IHS Markit has released an analysis of safe cities, noting the concept will become increasingly important as more migrate to urban areas across the globe.
May 24, 2017 By SP&T Staff
In the Benefits of Safe Cities whitepaper, Thomas Lynch, director, Safe Cities for IHS Markit and Niall Jenkins, senior consultant, Security for IHS Markit, analyzed a number of safe city projects by four different indexes: government investment; safety result; social benefit; and economic benefit. Each index was then compiled from 26 indicators to reflect the various measures of a successful project.

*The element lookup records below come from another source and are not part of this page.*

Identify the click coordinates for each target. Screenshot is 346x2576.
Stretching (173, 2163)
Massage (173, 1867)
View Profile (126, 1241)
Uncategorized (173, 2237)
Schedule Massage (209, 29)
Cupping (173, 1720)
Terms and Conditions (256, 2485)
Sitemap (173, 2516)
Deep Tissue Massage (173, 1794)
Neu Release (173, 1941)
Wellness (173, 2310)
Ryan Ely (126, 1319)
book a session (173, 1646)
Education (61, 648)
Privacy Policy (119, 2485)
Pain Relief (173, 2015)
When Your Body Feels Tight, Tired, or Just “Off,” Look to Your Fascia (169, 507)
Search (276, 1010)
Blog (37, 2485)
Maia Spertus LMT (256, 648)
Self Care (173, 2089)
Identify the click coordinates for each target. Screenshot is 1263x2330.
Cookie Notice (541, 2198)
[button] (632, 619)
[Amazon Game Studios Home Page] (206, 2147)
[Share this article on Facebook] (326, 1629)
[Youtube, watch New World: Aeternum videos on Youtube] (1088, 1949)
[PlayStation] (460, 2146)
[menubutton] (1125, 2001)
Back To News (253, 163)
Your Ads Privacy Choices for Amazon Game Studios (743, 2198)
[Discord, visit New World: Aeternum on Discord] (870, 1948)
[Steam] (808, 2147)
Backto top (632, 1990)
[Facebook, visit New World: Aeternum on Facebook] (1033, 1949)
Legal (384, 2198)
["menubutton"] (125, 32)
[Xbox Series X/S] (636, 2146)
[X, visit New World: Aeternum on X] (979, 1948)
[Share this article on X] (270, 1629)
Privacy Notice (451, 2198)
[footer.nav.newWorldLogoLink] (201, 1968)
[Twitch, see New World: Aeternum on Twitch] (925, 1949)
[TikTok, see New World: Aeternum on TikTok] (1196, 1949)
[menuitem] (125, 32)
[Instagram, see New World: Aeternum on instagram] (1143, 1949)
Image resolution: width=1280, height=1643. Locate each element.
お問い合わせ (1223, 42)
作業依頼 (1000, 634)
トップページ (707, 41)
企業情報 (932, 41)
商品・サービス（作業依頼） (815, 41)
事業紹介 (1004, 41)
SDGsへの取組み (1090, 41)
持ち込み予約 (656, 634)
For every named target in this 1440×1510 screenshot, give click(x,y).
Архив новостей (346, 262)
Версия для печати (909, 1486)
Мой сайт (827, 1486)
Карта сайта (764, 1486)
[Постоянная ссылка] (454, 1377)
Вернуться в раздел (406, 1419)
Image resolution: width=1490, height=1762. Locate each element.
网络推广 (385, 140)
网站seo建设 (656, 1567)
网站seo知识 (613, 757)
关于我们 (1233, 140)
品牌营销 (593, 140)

Government investment in safe cities can be segmented into three distinct stages, the authors write. “The first stage refers to the initial installation of video surveillance cameras and critical communications. The command-and-control infrastructure is deployed, enabling the city authorities to communicate more effectively, and video surveillance provides evidence and a deterrent in the highest risk areas of the city.”
The second stage is characterized by new city stakeholders joining the steering group and influencing the technology direction. This stage often is challenging for the city as project complexity increases while the benefit remains stagnant. The final stage of investment represents more advanced integration, co-operation on data and analytics and the implementation of predictive crime centres.
The safe city is ultimately a government-driven approach to security, IHS says. However, multiple stakeholders must be involved.
“The continuous evolution of technologies, city structure, and security requirements, means a broad range of expertise is needed to make safe city projects a success.”